Interesting is the look at how the conservative self-perception of the ruling AK Party is shown in the architecture of these massive construction projects. The contradiction is: the so called conservative party doesn’t “conserve” anything. On the contrary, sites highly rich in cultural heritage, İstanbul’s wooden houses or traditional neighborhoods like Sulukule or Tarlabaşı are violently torn down in order to build up something completely new. “The new Turkey needs to manifest itself in certain ways,” Erdoğan said in October. However, it isn’t new at all: Again aimed at recalling Ottoman’s past, the buildings are mostly bad copies of former ottoman geniuses.
Taking the three year old “New Mimar Sinan Mosque” in the Maltepe District, criticized as being a bad replica of the great architect’s mosques. Squeezed and completely sandwiched between new high-rise residential and commercial buildings, the mosque is rather an accessory to a commercialised area than a tribute to one of the most famous turkish architects. Similarly, the huge mosque on the Camlıca hill on Istanbul’s asian side which is currently under construction and seen as one of Erdoğan’s prestige projects, is criticized for a lack of innovative concepts and for copying the famous Sultan Ahmed’s (Blue Mosque’s) architecture.

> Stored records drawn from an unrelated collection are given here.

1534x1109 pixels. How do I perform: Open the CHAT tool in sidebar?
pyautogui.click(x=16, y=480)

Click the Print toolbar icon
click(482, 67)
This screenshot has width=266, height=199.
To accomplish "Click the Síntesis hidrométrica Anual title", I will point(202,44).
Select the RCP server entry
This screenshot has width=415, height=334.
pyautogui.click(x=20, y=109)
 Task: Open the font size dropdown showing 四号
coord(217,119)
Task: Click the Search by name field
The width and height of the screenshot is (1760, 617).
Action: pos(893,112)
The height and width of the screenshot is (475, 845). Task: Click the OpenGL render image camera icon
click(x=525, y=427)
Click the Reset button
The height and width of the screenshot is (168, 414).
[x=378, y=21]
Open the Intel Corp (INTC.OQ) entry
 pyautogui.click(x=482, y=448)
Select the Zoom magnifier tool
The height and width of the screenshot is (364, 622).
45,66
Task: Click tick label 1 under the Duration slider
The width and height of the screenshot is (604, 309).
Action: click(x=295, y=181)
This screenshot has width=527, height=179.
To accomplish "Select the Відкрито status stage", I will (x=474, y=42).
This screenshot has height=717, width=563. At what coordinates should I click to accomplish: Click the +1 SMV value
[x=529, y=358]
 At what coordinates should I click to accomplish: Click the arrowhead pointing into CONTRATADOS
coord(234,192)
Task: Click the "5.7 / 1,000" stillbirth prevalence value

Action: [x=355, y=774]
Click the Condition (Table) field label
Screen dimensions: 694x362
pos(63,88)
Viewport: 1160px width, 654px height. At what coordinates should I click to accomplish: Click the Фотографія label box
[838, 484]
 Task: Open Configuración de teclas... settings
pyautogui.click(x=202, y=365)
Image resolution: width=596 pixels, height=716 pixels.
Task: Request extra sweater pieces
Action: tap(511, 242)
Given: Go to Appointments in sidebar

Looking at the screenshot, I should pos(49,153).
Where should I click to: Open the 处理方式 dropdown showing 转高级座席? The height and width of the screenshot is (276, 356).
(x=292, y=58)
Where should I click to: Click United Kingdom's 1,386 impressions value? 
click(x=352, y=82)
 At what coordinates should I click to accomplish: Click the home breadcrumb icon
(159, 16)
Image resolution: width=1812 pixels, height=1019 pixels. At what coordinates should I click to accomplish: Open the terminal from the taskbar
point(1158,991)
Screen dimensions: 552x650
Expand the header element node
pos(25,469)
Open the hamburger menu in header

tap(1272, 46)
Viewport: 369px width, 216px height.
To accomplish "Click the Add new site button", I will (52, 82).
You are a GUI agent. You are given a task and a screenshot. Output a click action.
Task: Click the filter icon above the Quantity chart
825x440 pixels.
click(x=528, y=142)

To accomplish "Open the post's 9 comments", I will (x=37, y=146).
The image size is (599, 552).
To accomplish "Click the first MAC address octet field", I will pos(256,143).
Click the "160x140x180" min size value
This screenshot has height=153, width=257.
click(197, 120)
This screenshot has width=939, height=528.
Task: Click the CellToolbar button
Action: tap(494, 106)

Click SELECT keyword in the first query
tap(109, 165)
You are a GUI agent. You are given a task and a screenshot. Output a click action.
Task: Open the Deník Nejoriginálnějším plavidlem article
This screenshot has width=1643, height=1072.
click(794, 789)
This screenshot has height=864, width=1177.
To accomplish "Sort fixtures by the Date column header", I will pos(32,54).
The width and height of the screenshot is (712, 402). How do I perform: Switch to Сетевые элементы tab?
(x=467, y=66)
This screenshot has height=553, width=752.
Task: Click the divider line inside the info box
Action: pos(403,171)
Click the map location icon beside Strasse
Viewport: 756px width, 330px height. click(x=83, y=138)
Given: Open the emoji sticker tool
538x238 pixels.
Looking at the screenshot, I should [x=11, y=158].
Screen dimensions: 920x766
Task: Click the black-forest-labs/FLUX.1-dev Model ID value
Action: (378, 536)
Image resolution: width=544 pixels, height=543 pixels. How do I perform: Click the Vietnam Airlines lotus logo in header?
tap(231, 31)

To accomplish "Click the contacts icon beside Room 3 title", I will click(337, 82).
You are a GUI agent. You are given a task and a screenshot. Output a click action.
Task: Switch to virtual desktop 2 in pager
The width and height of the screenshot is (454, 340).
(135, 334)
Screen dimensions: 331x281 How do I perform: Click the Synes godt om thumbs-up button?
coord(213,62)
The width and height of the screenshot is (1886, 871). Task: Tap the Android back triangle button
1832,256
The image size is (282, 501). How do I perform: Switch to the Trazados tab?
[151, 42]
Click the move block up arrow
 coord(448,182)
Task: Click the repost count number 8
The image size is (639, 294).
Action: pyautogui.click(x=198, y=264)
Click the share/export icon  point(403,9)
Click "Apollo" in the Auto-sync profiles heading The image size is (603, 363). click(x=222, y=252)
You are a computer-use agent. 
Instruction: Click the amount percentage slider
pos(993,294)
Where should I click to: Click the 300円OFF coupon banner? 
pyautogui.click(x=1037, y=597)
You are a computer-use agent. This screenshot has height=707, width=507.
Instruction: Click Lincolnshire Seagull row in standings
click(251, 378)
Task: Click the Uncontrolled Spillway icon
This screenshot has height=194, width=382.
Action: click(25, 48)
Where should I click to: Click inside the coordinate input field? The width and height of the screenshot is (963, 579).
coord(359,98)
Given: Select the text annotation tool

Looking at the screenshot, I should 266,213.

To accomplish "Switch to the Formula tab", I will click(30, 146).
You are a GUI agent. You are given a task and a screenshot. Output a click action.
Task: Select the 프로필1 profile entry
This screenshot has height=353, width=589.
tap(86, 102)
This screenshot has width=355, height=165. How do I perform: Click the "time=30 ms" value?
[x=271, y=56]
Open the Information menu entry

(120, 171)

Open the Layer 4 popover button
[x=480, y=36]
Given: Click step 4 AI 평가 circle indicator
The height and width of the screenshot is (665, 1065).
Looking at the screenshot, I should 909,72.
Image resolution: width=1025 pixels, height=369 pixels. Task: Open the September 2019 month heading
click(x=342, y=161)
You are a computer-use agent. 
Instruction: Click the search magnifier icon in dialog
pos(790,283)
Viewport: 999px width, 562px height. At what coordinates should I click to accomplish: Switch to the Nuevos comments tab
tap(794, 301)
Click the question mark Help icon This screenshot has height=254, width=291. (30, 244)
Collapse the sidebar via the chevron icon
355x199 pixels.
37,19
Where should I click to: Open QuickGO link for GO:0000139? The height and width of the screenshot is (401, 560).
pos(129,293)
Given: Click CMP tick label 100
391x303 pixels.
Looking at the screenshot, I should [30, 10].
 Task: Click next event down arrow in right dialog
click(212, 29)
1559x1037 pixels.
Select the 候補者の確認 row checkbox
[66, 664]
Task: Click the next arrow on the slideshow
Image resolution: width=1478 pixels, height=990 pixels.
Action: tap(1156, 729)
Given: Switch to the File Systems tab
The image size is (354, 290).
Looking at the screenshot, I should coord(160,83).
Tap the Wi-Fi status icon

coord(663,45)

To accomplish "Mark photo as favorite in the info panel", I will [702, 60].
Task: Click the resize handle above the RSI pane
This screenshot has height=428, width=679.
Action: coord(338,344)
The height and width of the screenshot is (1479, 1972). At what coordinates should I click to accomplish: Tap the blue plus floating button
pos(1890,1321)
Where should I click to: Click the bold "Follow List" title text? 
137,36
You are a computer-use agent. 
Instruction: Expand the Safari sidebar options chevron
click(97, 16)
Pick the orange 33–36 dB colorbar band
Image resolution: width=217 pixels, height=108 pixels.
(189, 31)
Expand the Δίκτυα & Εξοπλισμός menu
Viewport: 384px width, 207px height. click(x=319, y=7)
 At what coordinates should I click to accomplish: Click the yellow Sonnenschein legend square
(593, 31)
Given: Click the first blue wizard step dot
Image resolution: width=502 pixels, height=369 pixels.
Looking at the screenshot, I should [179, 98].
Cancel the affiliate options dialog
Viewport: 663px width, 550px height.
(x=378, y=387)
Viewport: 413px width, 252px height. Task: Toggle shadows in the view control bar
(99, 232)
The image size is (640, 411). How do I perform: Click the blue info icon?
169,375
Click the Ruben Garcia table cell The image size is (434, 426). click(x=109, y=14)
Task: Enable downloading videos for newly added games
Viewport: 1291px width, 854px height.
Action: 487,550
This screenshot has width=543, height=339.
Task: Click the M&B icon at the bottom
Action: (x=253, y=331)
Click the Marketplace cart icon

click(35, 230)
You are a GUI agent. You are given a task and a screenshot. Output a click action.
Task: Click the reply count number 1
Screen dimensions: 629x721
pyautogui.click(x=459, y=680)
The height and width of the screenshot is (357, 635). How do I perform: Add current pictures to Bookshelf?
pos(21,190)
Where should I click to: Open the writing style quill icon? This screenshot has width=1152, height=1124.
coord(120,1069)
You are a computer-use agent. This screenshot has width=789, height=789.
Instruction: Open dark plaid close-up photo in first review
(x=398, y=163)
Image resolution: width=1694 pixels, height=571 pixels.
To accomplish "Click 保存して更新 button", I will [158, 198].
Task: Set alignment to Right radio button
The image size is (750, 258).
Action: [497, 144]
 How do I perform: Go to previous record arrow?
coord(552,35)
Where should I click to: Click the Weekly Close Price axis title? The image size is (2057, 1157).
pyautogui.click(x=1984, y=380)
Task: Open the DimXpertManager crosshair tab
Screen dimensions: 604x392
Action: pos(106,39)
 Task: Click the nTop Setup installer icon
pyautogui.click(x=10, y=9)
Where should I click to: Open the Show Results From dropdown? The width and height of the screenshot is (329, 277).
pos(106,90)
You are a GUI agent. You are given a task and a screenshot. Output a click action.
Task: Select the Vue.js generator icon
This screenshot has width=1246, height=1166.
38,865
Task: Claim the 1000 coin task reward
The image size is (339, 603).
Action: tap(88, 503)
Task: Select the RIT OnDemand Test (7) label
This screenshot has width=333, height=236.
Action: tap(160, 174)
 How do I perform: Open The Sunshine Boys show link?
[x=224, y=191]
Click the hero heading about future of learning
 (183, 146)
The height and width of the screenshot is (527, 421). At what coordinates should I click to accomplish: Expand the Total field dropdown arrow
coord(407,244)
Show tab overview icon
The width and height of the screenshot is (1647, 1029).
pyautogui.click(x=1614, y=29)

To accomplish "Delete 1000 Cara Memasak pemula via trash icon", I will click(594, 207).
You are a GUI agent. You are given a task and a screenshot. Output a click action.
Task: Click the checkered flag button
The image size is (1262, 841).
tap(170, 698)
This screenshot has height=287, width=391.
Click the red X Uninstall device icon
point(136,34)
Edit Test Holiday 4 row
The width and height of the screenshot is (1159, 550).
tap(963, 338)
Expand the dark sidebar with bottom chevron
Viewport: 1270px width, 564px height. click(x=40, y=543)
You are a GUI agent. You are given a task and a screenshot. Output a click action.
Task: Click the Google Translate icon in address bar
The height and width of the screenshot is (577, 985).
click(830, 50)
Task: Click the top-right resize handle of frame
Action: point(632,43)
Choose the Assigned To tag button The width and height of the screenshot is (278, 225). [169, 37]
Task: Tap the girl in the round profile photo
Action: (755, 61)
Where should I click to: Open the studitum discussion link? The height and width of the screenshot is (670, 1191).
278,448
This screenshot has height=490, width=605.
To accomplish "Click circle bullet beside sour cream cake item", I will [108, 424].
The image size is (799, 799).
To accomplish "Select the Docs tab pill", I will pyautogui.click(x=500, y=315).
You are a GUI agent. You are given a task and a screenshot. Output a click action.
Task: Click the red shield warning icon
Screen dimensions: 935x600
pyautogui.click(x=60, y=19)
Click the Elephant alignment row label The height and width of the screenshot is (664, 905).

Even modern luxury housing or the new finance district in the north of Istanbul shall refer to the old Ottoman times: An over eight billion dollar worth residential project at the city’s outskirts is named “Maslak 1453”, after the year of İstanbul’s conquest. And the new residential and shopping area in the place of the torn down Hacıhüsrev district is designed with triangular towers – like the Topkapı Palace, “inspired” by ottoman and selcuk architecture. Again, instead of an innovative interpretation of historical design, the new buildings present a famous architecture’s rip-off, turning them into theme-park like kitch appearances. Maybe the culmination of this development is the recently opened Vialand park.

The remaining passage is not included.